Introduction

Inflammation is a hallmark of the pathophysiology of obstructive sleep apnea (OSA) and represents a pathway linking OSA to increased cardiovascular morbidity [1-3]. C-reactive protein (CRP) is an acute phase response protein implicated in broad range of cardiovascular diseases [4]. Through its effects on adhesion molecules and mononuclear cell recruitment and adhesion [5, 6], CRP plays an important role in atherosclerosis development [7].

Independent of age and body mass index (BMI), CRP levels are found to be elevated in OSA and associated with severity of apnea as indexed by the apnea/hypopnea index (AHI) [8-11], although not all studies demonstrate this relationship [12]. These studies of CRP and OSA have relied on a single blood sample obtained in the morning or afternoon hours to determine CRP levels, with few, if any, utilizing multiple blood sampling to examine the diurnal variation of CRP in OSA.

Studies in healthy individuals have not demonstrated a diurnal variation of CRP. Meier-Ewert et al., for example, determined CRP concentrations in hourly blood samples in 13 healthy individuals and found no rhythmic diurnal variation over a 24-h period [13]. Of relevance to OSA are studies examining the effects of sleep disruption and/or deprivation on CRP levels. In 43 otherwise healthy women, Okun et al. showed that elevated CRP levels (single samples obtained anywhere between the hours of 10:00 a.m. and 4:00 p.m.) were associated with self-reported sleep disruptions [14]. Laboratory studies of sleep deprivation report inconsistent findings.
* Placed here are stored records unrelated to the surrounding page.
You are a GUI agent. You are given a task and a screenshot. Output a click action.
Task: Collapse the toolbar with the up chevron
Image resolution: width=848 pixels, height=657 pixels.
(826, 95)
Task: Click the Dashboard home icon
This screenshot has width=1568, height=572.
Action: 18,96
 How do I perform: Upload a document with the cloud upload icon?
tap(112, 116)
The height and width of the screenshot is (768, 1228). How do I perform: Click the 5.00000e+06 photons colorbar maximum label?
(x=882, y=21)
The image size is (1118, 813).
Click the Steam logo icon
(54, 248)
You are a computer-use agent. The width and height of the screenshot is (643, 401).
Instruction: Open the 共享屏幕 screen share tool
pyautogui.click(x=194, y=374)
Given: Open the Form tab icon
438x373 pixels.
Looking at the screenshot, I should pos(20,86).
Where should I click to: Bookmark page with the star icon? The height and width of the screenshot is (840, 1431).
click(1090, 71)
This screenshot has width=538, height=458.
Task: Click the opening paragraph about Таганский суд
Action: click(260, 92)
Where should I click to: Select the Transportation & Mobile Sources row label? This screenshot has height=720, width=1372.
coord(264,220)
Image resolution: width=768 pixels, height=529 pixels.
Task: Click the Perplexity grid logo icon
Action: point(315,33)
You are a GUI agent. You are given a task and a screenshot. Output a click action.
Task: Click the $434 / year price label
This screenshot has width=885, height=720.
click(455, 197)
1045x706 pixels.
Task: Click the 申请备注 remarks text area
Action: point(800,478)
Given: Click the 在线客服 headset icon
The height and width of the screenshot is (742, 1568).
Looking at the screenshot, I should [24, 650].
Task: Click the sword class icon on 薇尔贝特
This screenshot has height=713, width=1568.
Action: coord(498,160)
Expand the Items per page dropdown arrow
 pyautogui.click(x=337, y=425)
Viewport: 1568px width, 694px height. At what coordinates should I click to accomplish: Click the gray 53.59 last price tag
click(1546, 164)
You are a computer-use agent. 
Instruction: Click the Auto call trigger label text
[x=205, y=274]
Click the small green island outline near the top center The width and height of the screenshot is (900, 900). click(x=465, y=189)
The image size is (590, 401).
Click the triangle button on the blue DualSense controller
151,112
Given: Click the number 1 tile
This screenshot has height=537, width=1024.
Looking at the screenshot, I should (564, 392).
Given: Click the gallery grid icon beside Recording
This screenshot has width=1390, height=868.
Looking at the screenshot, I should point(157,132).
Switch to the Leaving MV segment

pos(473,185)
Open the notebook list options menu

Frey et al. studied the effects of 40 h sleep deprivation in 19 healthy individuals; sampling CRP every 30 min revealed a significant decrease in CRP in morning levels (between the hours of 9:00 a.m. and 11:00 a.m.) and in late night levels (between the hours of 11:00 p.m. and 12:00 a.m.) [15]. Meier-Ewert et al. examined the effects of extended (88 h) and partial (4 h) sleep deprivation on CRP levels in ten healthy individuals; blood sampling every 60 to 90 min revealed that sleep deprivation was associated with marked elevation of daily averages of CRP levels [16]. In contrast to these studies, Dimitrov et al. using an 8-h sleep deprivation in 15 healthy individuals with blood sampling every 1.5 or 3 h showed no effects on CRP levels [17]. Thus, it is fair to say that the literature is not consistent concerning effects of sleep disruption on CRP.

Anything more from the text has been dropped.